Memisahkan (Lagi) Pemilu Serentak
A
A
A
Idul Rishan
Pengurus Asosiasi Pengajar HTN-HAN Wilayah DIY
Pengajar Hukum Konstitusi, Universitas Islam Indonesia
SALAH satu karakteristik penyelenggaraan pemilu di Indonesia ialah perubahan cetak biru pemilu yang bisa terjadi secara cepat. Hampir di setiap fase pemilu pascatransisi politik, kita melahirkan undang-undang yang berbeda serta tawaran konsep yang berbeda. Setelah melaksanakan penyelenggaraan pemilu secara serentak pada 17 April lalu, tentu ada banyak catatan dan kelemahan yang perlu dijadikan bahan evaluasi.
Mungkin yang menjadi salah satu sorotan ialah faktor daya tahan fisik sumber daya manusia dalam mengawal logistik pemilu. Akibat kuantitas pekerjaan yang meningkat, banyak anggota kelompok penyelenggara pemungutan suara (KPPS) serta kepolisian yang meninggal dan sakit ketika melaksanakan tugas.
Melihat fenomena ini, pembentuk hukum nasional kembali melempar isu untuk memisahkan dua tahap pemilu serentak. Pertama , rezim pemilu nasional yang terdiri dari pemilihan presiden, anggota Dewan Perwakilan Rakyat (DPR RI), dan anggota Dewan Perwakilan Daerah (DPD RI). Kedua , rezim pemilu daerah yang terdiri dari pemilihan kepala daerah dan anggota Dewan Perwakilan Rakyat Daerah (DPRD).
Hemat penulis, gagasan ini tidak semudah membalikkan telapak tangan. Bahkan tidak menuntut kemungkinan, gagasan ini hanya menjadi "pepesan kosong " di ruang publik. Ada begitu banyak tantangan, termasuk memperhatikan beberapa norma konstitusi yang mengatur tentang pelaksanaan pemilu dan pilkada.
(In) Konsistensi Konsep
Jika melihat praktik demokrasi di Amerika Serikat (AS), konsep pemilu pada dasarnya didesain untuk bertahan dalam jangka waktu yang relatif panjang. Perangkat peraturan perundang-undangan dibentuk dan digunakan untuk melewati setiap fase pemilu. Sebagai contoh, dalam desain pemilihan presiden di AS, keterpilihan capres ditentukan dengan yang namanya electoral collage.

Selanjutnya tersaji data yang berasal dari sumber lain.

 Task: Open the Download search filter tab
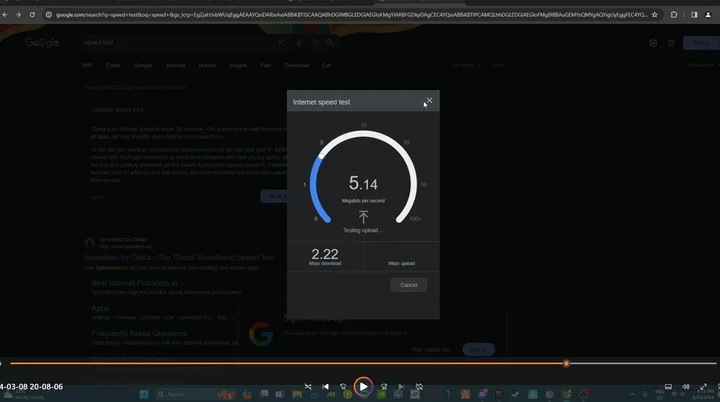[296, 65]
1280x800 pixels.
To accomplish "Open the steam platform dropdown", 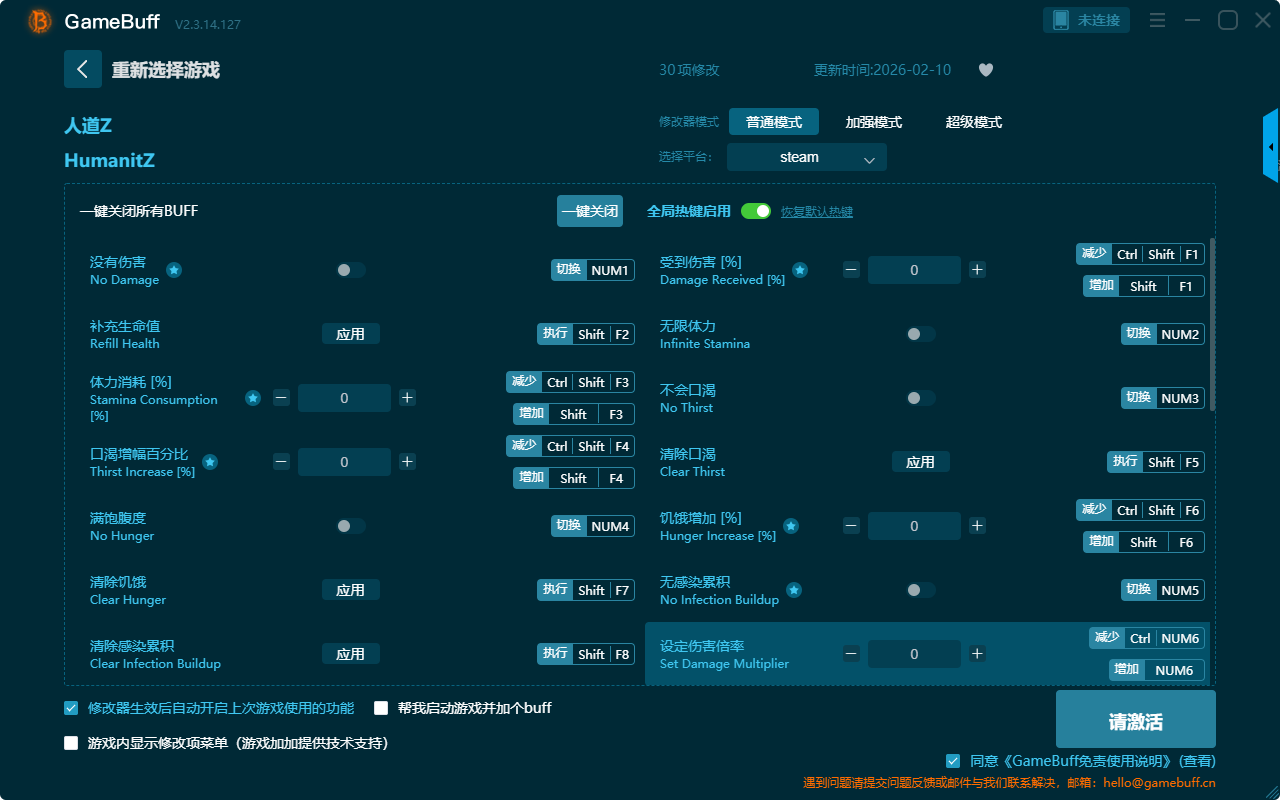I will [806, 157].
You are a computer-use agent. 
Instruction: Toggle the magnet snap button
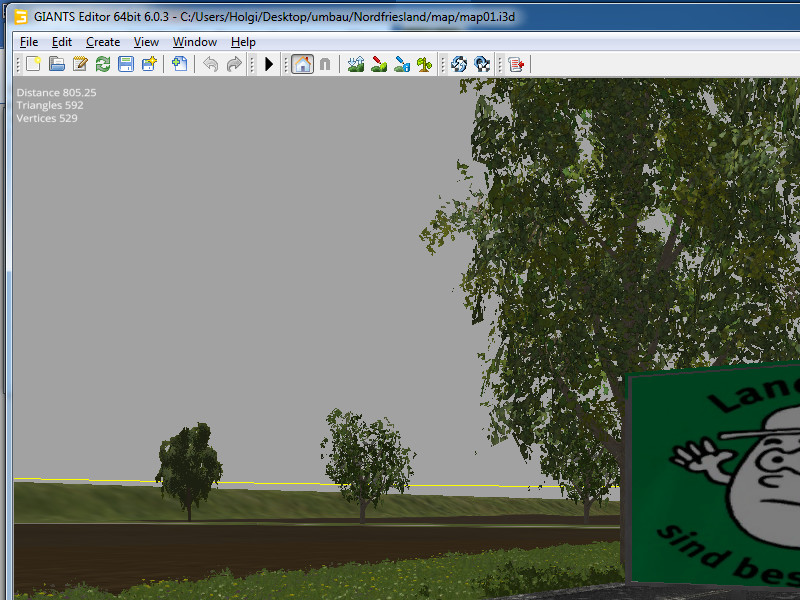coord(325,64)
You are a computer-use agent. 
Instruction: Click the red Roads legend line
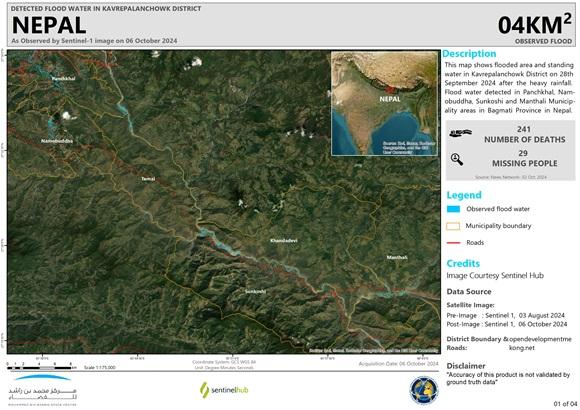[453, 243]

Konsep ini menawarkan bahwa keterpilihan capres tidak hanya bersandar pada popular vote, tetapi juga dipengaruhi oleh suara para elector yang tersebar di beberapa negara bagian. Meskipun menuai banyak kritik, Amerika tetap konsisten menggunakan sistem ini, dan terus berupaya mengendalikan ekses yang muncul dari penerapan electoral collage.
Pemerintah AS berpendapat bahwa, ekses yang muncul dari konsep electoral collage tidak membawa penyakit kronis bagi kualitas demokrasi di AS. (Bernard Grofman: Thinking About the Political Impacts of the Electoral College :2005). Kondisi demikian tentu berbeda dengan praktik demokrasi di Indonesia. Kita cenderung memaksakan cara dan pendekatan institusionalisasi secara instan. Bermain dengan konsep, tetapi di saat yang sama cenderung meninggalkan konsep yang telah dibangun.
Lima tahun yang lalu (2014), kita membangun konsep dan melaksanakan pemilu secara bertahap (staggerd election). Pemilihan legislatif dan pemilihan presiden dilaksanakan secara terpisah. Dalam membangun stabilitas pemerintahan, elektabilitas partai dibangun terlebih dahulu untuk mengusung calon presiden guna berkompetisi di pilpres.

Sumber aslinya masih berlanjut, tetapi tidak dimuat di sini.